Much more elaborate than a bag of goodies is Helping Hands, a program offered by Odyssey Teams where participants help build prosthetic hands for children and adults in developing countries who have lost appendages to landmines, political violence, or in the case of Haiti, in the devastating earthquake.

The activity can be held in a meeting room and can last anywhere from two to four hours. The group is divided into teams and each is given a box of 30 plastic and metal pieces. Oftentimes, they have no idea what the parts are for. As participants realize what it is they are building, a profound sense of responsibility emerges. An amputee, after all, is going to use this hand.

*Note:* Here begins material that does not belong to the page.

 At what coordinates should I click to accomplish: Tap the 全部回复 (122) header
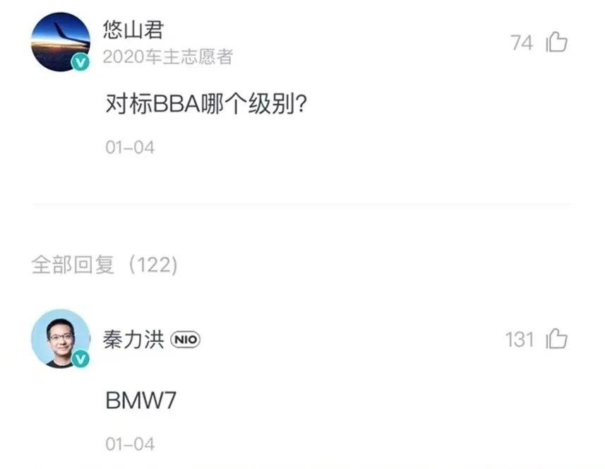(104, 265)
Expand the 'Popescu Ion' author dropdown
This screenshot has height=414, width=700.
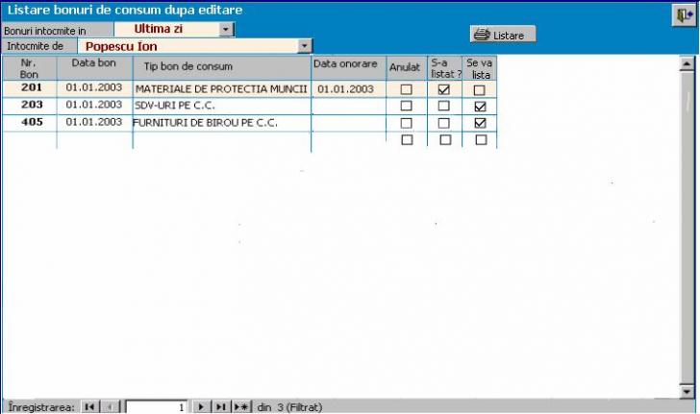click(305, 45)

"It's amazing what giving someone a hand—literally giving them a hand, —will do," says Lain Hensley, COO and co-founder of Odyssey Teams, and a board member of the Ellen Meadows Prosthetic Hand Foundation. "I've heard stories of children and adults who have gone into isolation after losing a hand due to a tragedy, and when they receive a new prosthetic, the light goes on. They go from being a shell of a person to being whole again." The chance to leave a meeting having improved someone else's life is a powerful takeaway.

Another popular teambuilding activity that puts smiles on the faces of children is build-a-bike programs. Participants assemble bicycles that are then donated to local in-need children. Some teambuilding firms have spun off this concept and have created build-a-bear and build-aplayhouse programs.

Turnkey CSR Programs

As programs that "do good" increase in popularity, many hotels and destinations have developed their own formal programs. Ritz-Carlton Hotels has a section on its Web site, www.ritzcarlton.com, called, "Volunteaming," that falls under the company's "Community Footprints" social responsibility agenda. Community-service teambuilding options are available at all its properties and many are truly unique.

Harvesting organic crops at the renowned Chef's Garden in Milan, OH that are donated to a local food bank is one possibility. Another is improving the facilities of the Carpenter's Shelter in Alexandria, VA, which provides shelter for more than 1,000 homeless children and adults, by making minor repairs, gardening, and serving meals. Or there is the opportunity to build enclosures, landscape, or prepare food for lions and tigers at The Big Cat Habitat in Sarasota, FL. For groups with limited time, two-hour on property programs are available.

"The Grand Dame of the Rockies," The Broadmoor in Colorado Springs, has corporate social responsibility ingrained in its own culture. Its staff has built bikes for underprivileged children in the local community; has sent basic needs and toiletries to U.S. soldiers overseas; has an employee-run food bank to help families in need; donates to The United Way, Salvation Army, local schools and myriad philanthropic organizations; and through its historical association with El Pomar Foundation, contributes to the arts and culture of the region with the second largest charitable foundation in the state.

The Broadmoor's head PGA Professional, Mark Kelbel, has gotten in on the action and spearheaded Hemisphere Charities, an organization he created after learning that many people, especially children, in developing countries, contract diseases through cuts on their feet because they have no shoes. Kelbel's group organized shoe drives and has delivered thousands of pairs of shoes to Jamaica, the Dominican Republic, Haiti, and Chile.

Fittingly, The Broadmoor makes it easy for groups meeting at the hotel to give back as well. The resort's Web site offers information about the programs that are available. "We make it very easy and turnkey for an organization to give something back to the community while visiting," says Broadmoor Vice President of Sales and Marketing John Washko.

Companies that specialize in corporate social responsibility programs abound. There is Impact 4 Good, Give Instead of Take, The Leaders Institute, and Odyssey Teams to name a few.

No matter how you connect with an organization that helps the community, getting your people involved in doing good will do good for all involved.